Whereas the Division of half a note (upon an organ) into 50 Gradual and distinguishable parts has been declar'd by Mr. Smith, as also by the Generality of Masters, to be impracticable: All Organists, Masters, and Artists of the Faculty, are, together, with the said Mr. Smith, invited to Mr. Harris's house in Wine-Office Court, Fleetstreet, on Easter Monday next (at Two of the Cloke in the Afternoon) to hear and see the same demonstrated.

Harris's demonstration would have resulted in a great celeste effect, together with a gradual, steady increase of loudness as more pipes were introduced. However, as Harris was clear that his Swelling organ would be 'in tune in all Degrees of Loudness and Softness', might we assume a stop with several pipes per note, tuned in unison, brought on sequentially by the depression of a trigger pedal? This device would make possible the sudden dynamic contrasts mentioned by Harris.

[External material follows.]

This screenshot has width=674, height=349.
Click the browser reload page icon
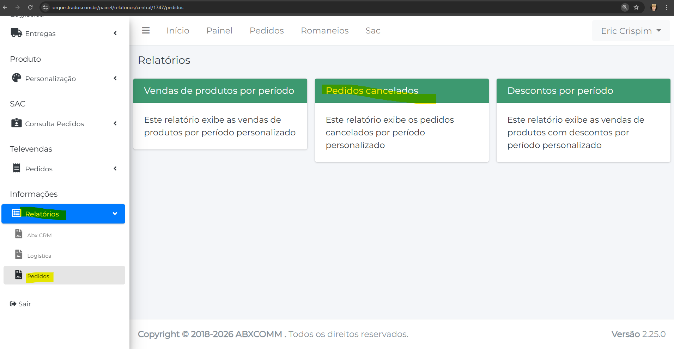tap(30, 7)
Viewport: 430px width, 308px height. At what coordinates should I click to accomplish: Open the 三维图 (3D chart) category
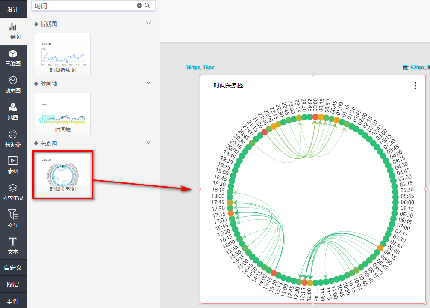pyautogui.click(x=13, y=58)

Commenting on this possibility, Andrew Freeman wrote:

One thing is certain - supposing his Swelling organ was limited to two treble octaves, and his Passionate stop to but five pipes to a note - it was going to be an expensive item: five times the cost of an ordinary stop for pipes alone, to say nothing about the cost of the special action. One can well understand that it required a special position, including a wall to reflect it into the church, if it was to be effective. And one can understand also how it came about that Abraham Jordan's simple and inexpensive contrivance came more and more to the front, while Renautus's clever but elaborate and costly invention died a natural death.


SOURCES:
A facsimile of Harris's proposal was published in 'The Organ' quarterly, October 1930. Andrew Freeman's article in the same issue discusses the matter of the Swelling device.
The notice in 'The Post Boy' was reproduced in 'The Organ' by W.L. Sumner (1973 edition, London).